Se trata de otra eximia creación de Thompson, y una de las más difíciles, pues en el territorio de la literatura, con la excepción de Dickens o del protagonista de La isla del tesoro, o Lord of the Flies, de William Golding, los niños suelen ser muy difíciles de caracterizar.  En este caso, la relación de Collins y Fay con el niño alterala ecuación, se pasa del melodrama a la tragedia.
Teniendo en cuenta la violencia del exboxeador, siempre al acecho, y los cambios de humor de Fay, dependiendo de la cantidad de alcohol que ha ingerido antes del mediodía, la tensión se acrecienta a cada página. Y está el tercero –más en discordia que en concordia–, el “Tío” Bud, urdiendo un plan para quedarse con el dinero del secuestro. 
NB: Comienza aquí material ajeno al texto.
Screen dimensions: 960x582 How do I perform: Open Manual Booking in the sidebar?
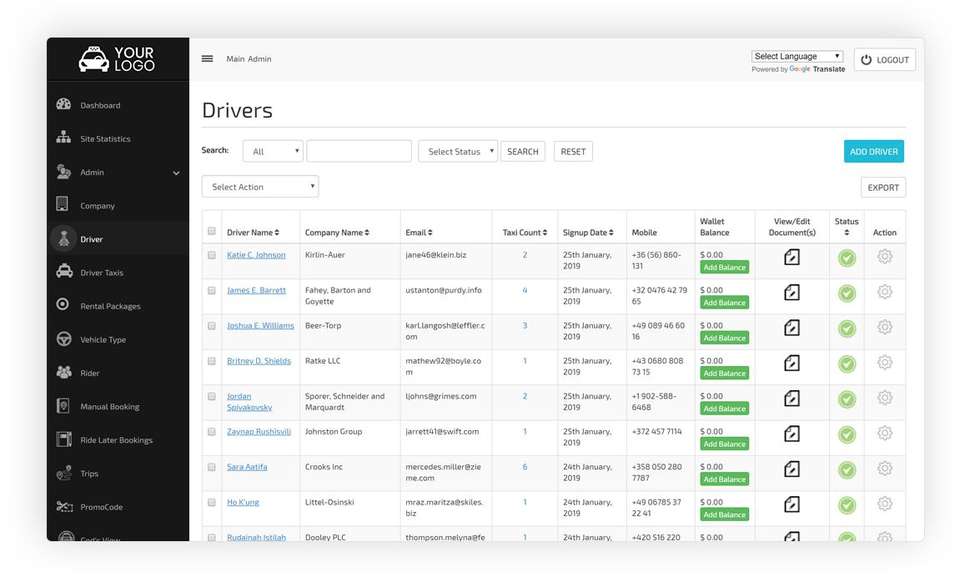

El “Tío” Bud es otra gema de personaje que Thompson brinda al lector. Es un ex policía dado de baja por su propensión al delito. Su temperamento se expresa en sus monólogos y en un lenguaje vernáculo.
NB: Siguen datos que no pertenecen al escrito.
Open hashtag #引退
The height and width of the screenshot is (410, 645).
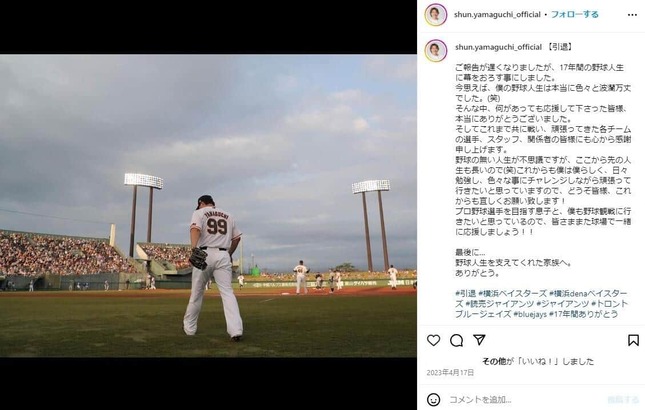(x=465, y=294)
Thompson tenía un bagaje cultural muy sorprendente para alguien que también había sido un drifter, un vagabundo, durante la época de la Depresión. Su escritor favorito era Jonathan Swift, el autor de Los Viajes de Gulliver. Prefería la sátira al drama, y le apasionaban los dramaturgos griegos. De allí que la tragedia siempre sobrevuela en torno a sus personajes. En el caso de Collins, observamos su transformación de un balbuceante pelele en un ser que inventa maneras de proteger al niño. Hay una escena donde le administra insulina, que vale por varias novelas.
Solo “Uncle” Bud prefiere ver al niño muerto. Tanto Collins como Fay desean salvarlo. Pero el ex boxeador sabe que la única manera de defenderlo, es pretender que lo desea muerto. De esa manera, Fay se encargará de él. Para eso, inventa una subtrama que convierte a Collins en el cordero para el sacrificio.
En la mayoría de sus 29 novelas, Thompson firmó un pacto con el lector. Le ofrecía entretenimiento, escapismo, pero también tragedia pura, aunque encubierta de ironía, bromas, un humor chabacano. A cambio, el lector debía aceptar naufragar en un mundo donde no había pasaje de retorno.